Similar considerations apply in autumn-calving herds, where the greater part or all of lactation coincides with the period of winter feeding. Cows calving at a body condition score of 3.0 can be fed 75 MJ ME per day from before to one month after mating without prejudicing reproductive performance, and 60-65 MJ ME per day from then until turnout. Where good quality pasture is available, milk production will increase from around 5 to more than 9 kg per day following turnout, calf performance will be enhanced by delaying weaning and cows will recover in full the weight and condition lost during winter. In the hill situation, calves may require to be weaned at turnout if full cow recovery is to be achieved.
Studies on the nutrition of the weaned suckled calf indicate that a policy of feeding weaned calves inexpensively during winter to gain between 0.3 and 0.5 kg per day may constitute a viable alternative to the traditional practice of selling calves in the autumn. Such animals will achieve significantly higher growth rates at pasture in the following summer than calves fed more generously and gaining weight more rapidly during winter.

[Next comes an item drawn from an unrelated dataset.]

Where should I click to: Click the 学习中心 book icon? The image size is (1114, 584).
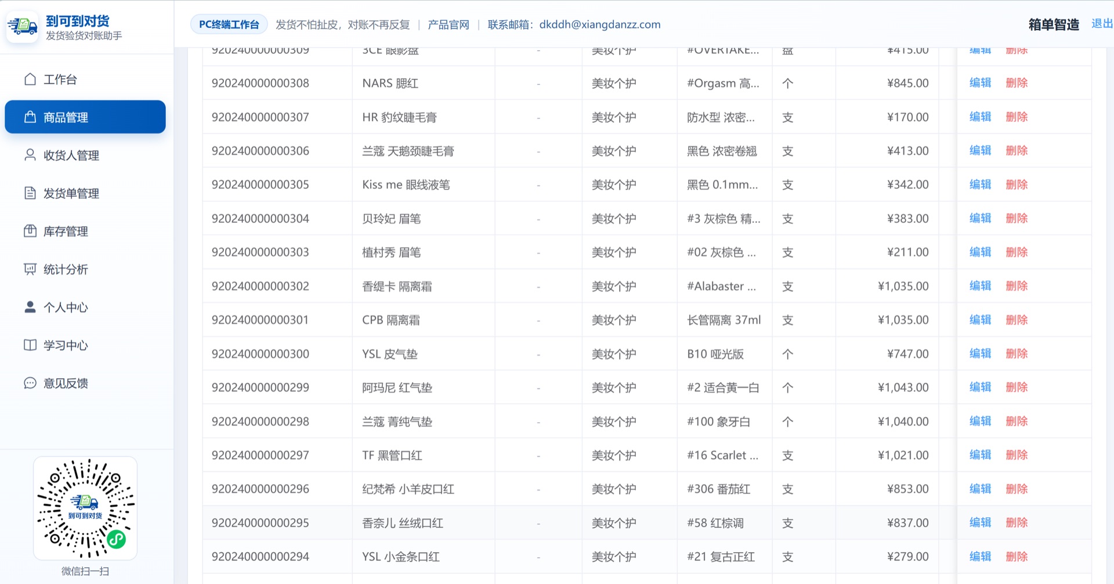pyautogui.click(x=30, y=345)

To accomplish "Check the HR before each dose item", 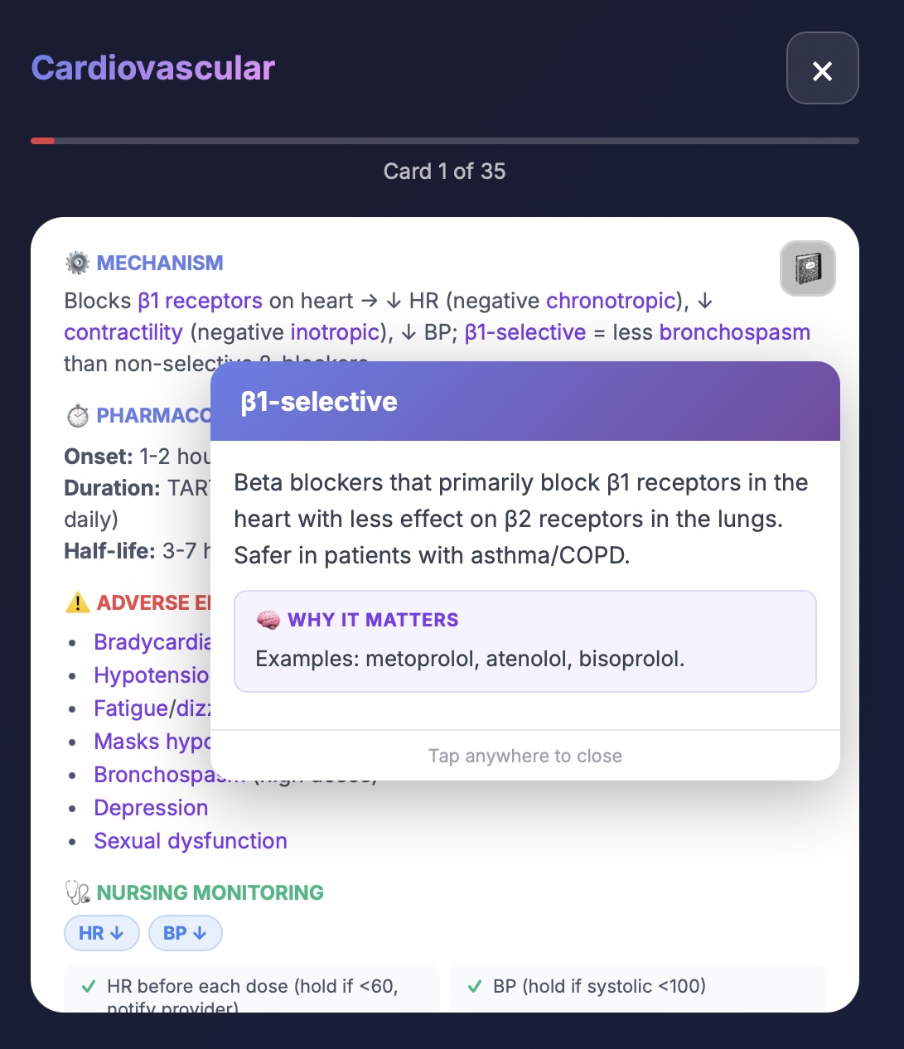I will tap(252, 989).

On some hill farms where opportunities for the conservation of winter fodder are limited but where there is plentiful summer grazing, a system of June calving followed by a short lactation, and in which calves are only very moderately fed over winter, merits consideration.
The areas in which further research is most urgently required to effect significant improvements in efficiency are those concerned with the relationship between nutrition and reproductive efficiency and the induction of twinning in cows.